Popp Culture
Happy 2nd of July! John Adams gave me premium cable, the least we can do iscelebrate the proper day
Every Fourth of July, I give thanks to John Adams for helping to facilitate our difficult separation from Great Britain. Recently, I've been thanking him for prompting me to subscribe to HBO.
Just a few years ago, I was content with a rather pedestrian cable subscription.
Yet that all changed in 2008, when news broke that HBO was producing a mini-series based on David McCullough’s best-selling book John Adams.
The prospect of a seven-part program on this “colossus of independence” not only electrified the dork community in which I reside, it made evident both my right and my duty to break free from basic cable and instead order a decadent selection of premium channels.
Call it a shallow pursuit of happiness.
While I thoroughly enjoyed Paul Giamatti’s brilliant performance in the series, I likewise appreciated how John Adams helped bring renewed attention to the importance of the American Revolution and the struggle for independence.
Yet despite the series, there are still some lingering misunderstandings about the Fourth of July and the events that led the 13 colonies to be “absolved from all Allegiance to the British Crown.”
Happy Second of July?
In addition to crediting John Adams for my current cable selection, I blame John Adams for “forcing” me to start celebrating our nation’s birthday on July 2nd.
After all, it was Adams who envisaged July 2nd as “the most memorable Epocha, in the History of America.” Writing to his wife Abigail, Adams believed that July 2nd “ought to be solemnized with Pomp and Parade, with Shews, Games, Sports, Guns, Bells, Bonfires, and Illuminations from one End of this Continent to the other from this Time forward forever more."
Buzz off, Brits
Acclaimed historian and Revolutionary War expert Dr. James Kirby Martin, a professor at the University of Houston, offered an explanation of this discrepancy in dates as well as other insights into the events that created our nation of “free and independent states.”
“There's a difference between declaring independence and approving the Declaration of Independence,” Martin explained. “Declaring independence from Great Britain occurred in the Continental Congress on July 2, when delegates from 12 colonies voted for separation and one delegation (New York) abstained.”
“Once that vote had taken place,” Martin continued, “the delegates turned to the matter of discussing and voting for the draft Declaration, written mostly by Thomas Jefferson but with some assistance from John Adams and Benjamin Franklin.”
Then, according to Martin, after Jefferson completed the Declaration, “the delegates pored over the draft, making several small adjustments in wording.” They likewise cut out some of Jefferson’s original passages, including “the proposed clause that blamed slavery on the king, which was absurd.”

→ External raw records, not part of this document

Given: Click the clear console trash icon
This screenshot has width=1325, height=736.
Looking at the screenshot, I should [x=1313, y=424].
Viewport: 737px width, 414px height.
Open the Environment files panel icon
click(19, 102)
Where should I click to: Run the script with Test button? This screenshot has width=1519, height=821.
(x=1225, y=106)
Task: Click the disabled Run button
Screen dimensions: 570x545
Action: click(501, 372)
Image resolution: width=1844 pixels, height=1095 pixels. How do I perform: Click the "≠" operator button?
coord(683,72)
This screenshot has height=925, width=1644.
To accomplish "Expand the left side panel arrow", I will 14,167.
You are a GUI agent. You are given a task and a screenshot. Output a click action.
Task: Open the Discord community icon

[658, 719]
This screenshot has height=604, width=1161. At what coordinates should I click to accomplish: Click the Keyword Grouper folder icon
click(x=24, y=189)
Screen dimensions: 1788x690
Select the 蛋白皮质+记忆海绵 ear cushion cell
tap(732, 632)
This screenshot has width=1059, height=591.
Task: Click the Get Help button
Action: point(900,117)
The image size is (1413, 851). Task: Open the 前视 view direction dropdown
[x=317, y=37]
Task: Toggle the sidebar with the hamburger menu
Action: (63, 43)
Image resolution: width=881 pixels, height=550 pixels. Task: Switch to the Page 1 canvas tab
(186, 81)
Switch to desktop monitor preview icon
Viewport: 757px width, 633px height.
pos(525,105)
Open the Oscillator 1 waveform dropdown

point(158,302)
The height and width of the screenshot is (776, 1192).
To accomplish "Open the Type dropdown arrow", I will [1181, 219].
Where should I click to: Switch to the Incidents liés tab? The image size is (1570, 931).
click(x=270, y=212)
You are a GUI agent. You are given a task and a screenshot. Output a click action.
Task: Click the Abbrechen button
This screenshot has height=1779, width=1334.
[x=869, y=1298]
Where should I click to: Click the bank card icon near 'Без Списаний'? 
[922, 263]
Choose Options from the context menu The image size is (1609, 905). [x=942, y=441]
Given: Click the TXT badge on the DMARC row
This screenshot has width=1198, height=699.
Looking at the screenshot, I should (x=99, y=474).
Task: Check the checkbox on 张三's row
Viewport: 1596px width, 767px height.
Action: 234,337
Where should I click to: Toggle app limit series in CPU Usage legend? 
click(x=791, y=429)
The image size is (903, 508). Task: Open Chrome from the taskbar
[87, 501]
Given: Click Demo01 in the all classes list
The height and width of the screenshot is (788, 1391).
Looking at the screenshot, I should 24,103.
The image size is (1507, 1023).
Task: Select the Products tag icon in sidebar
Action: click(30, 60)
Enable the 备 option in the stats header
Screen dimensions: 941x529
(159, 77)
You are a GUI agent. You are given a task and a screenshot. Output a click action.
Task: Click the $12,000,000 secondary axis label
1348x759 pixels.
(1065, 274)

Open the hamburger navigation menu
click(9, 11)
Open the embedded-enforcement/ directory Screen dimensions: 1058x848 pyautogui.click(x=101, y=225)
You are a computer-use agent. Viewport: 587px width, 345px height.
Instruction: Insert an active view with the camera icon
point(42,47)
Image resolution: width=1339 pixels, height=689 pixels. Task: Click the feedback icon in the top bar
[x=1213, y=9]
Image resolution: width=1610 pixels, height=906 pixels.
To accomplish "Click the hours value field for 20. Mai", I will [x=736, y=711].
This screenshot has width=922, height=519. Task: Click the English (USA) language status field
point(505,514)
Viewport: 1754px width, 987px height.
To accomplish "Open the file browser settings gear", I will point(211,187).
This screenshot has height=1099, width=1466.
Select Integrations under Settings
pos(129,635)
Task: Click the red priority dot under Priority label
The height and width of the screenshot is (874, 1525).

Once edited, “the unanimous vote for the Declaration occurred on the 4th, with the first public reading on the 9th, and delegates affixing their signatures into August.”
This explains both Adams’ view on July 2nd and our celebration of July 4th, as “there were two declarations, and it took more than a month to complete the whole process.”
Yet according to Martin, we rightfully celebrate on the 4th. “Our celebrations on the 4th make good sense,” as it is “one of the key dates in the process of telling the British home government to, well, buzz off.”
Forgotten Allies
Martin is author of a number of books on the American Revolution, including a compelling biography of Benedict Arnold. His most recent book on the era, however, focuses on the Oneida Indians and their contributions in the American Revolution.
Martin wrote Forgotten Allies: The Oneida Indians and the American Revolution, with co-author Joseph T. Glatthaar, to tell “the story of true Americans, in this case Oneida Indians, heretofore left out of our national history.” In the book Martin detailed how the Oneida Indians “also fought on behalf of American liberty, but gained virtually nothing for their efforts, except a forgotten place in our historical memories.”
From his research on both the rank and file soldier and the contributions of the Oneida, Martin concluded that “the Revolution, in its many phases and outcomes, was much more complex than just a matter of great numbers of hardy freehold farmers rising up and giving their all until the British had finally been beaten.”
Facts are Stubborn Things
Martin also illustrated that contrary to popular imagination, "only a few did the actual fighting” during the war itself.
"After the first few months of fighting in 1775," Martin noted, "most colonists wanted nothing to do with Continental military service. George Washington struggled to keep an army in the field and did so by ultimately depending on poorer, disadvantaged folk with marginal prospects in life and even slaves substituting for their masters.”
So if you are going to raise a glass this Fourth of July, raise it to the “real Continentals who made those horrific sacrifices of long-term Continental service for the many in the Revolutionary populace.” They are indeed “the people who should be especially remembered as we celebrate the 4th and our liberties each year.”